● **Texte de la page**
+ + + + +

Le Pacte vert à la croisée des chemins : enseignements des 100 premiers jours
En 2019, la Commission européenne annonçait un « moment historique » avec le lancement de l’initiative phare de la nouvelle présidente Von der Leyen : le Pacte vert. Cinq ans plus tard, après des ajustements et des revers, la trajectoire reste-t-elle inchangée ? Sous la pression croissante du déclin de la compétitivité industrielle européenne, des enjeux de sécurité énergétique et des défis géopolitiques sans précédent, le Pacte vert se trouve à un tournant critique. Officiellement, la transition reste une priorité pour la nouvelle Commission, mais sa mise en œuvre est marquée par des ajustements stratégiques et des compromis qui tendent à redéfinir son ambition initiale.
Pour les collectivités locales et régionales, les enjeux sont majeurs. Depuis le lancement du Pacte vert, elles sont en première ligne de la transition écologique, avec l’adoption d’une longue série de législations européennes encadrant la mise en place coûteuse de plans de mobilité durable, le déploiement des énergies renouvelables et la modernisation des infrastructures pour atteindre les objectifs climatiques. Pourtant, la tendance croissante à la nationalisation des politiques et des financements européens menace de les marginaliser et de concentrer les investissements dans des territoires déjà bien positionnés, alors même que l’action sur le terrain doit être renforcée.

+ + + + +

● **Données fournies**
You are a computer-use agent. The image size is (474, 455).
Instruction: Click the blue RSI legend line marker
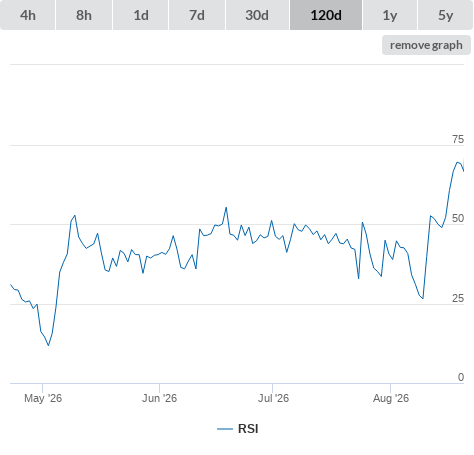pyautogui.click(x=225, y=429)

+ + + + +

● **Consignes**
a. D'après le texte sur le Pacte vert, en quelle année la Commission européenne a-t-elle lancé cette initiative ?
b. Poursuivez le texte sur le Pacte vert après sa dernière phrase.

● **Réponses attendues**
a. En 2019.

b.
Un modèle de gouvernance de plus en plus centralisé pour la transition écologique
Depuis l’entrée en fonction de la présidente Von der Leyen, l’UE a adopté une approche de plus en plus centralisée pour la mise en œuvre de ses politiques, faisant des gouvernements nationaux les principaux interlocuteurs. Les Plans nationaux énergie-climat, les Plans sociaux pour le climat, la Facilité pour la reprise et la résilience, ainsi que les Plans nationaux de restauration de la nature ont renforcé ce modèle. Officiellement justifié par des impératifs d’efficacité et de simplification, ce choix a en réalité creusé un fossé en matière de gouvernance : alors que les collectivités locales sont responsables de plus de 70 % des mesures d’atténuation du changement climatique, elles sont souvent exclues de l’élaboration des stratégies nationales qui les concernent directement.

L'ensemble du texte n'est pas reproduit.